* [Given data]:

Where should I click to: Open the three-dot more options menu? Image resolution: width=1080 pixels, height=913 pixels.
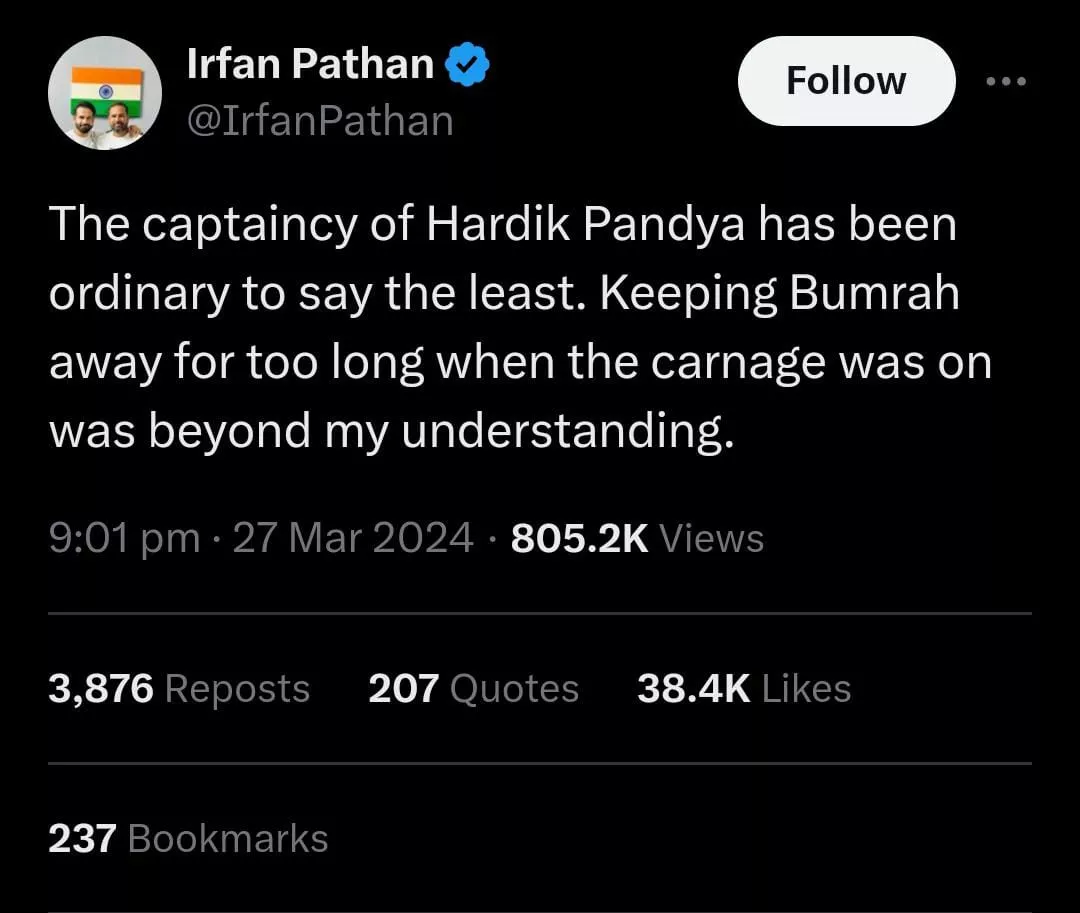tap(1006, 81)
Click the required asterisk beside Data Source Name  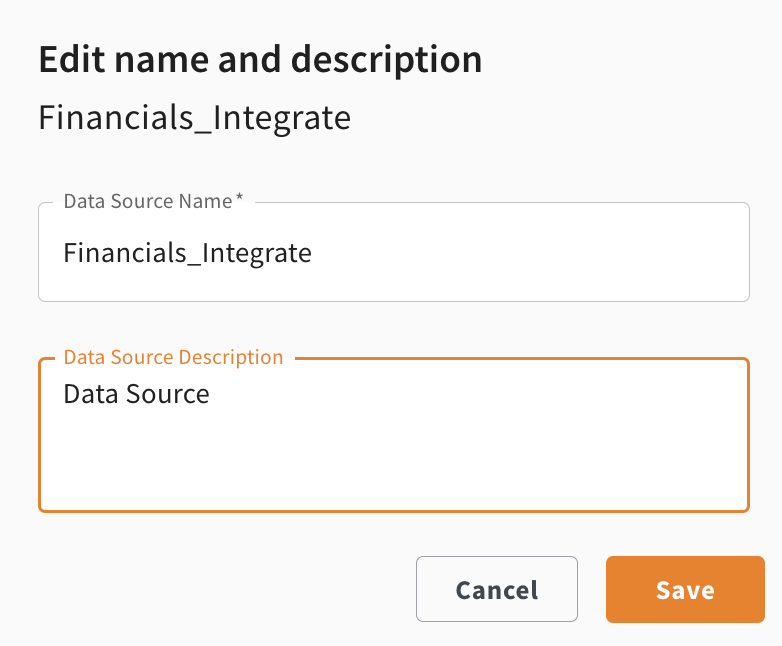[239, 198]
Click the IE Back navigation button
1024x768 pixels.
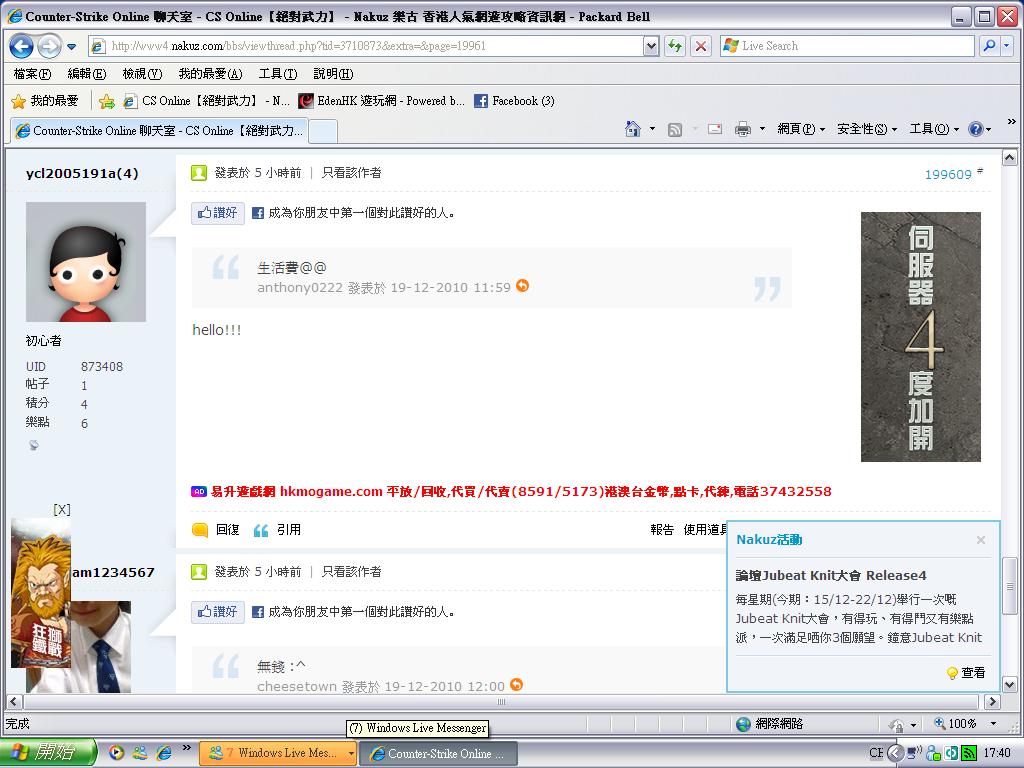tap(21, 46)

* [Instructions for the task]: Excluding all pictures, print exactly and only the lines from the line with "Click the IE Back navigation button" through the end of the records above, both ends included.

* [Solved problem]:
Click the IE Back navigation button
1024x768 pixels.
tap(21, 46)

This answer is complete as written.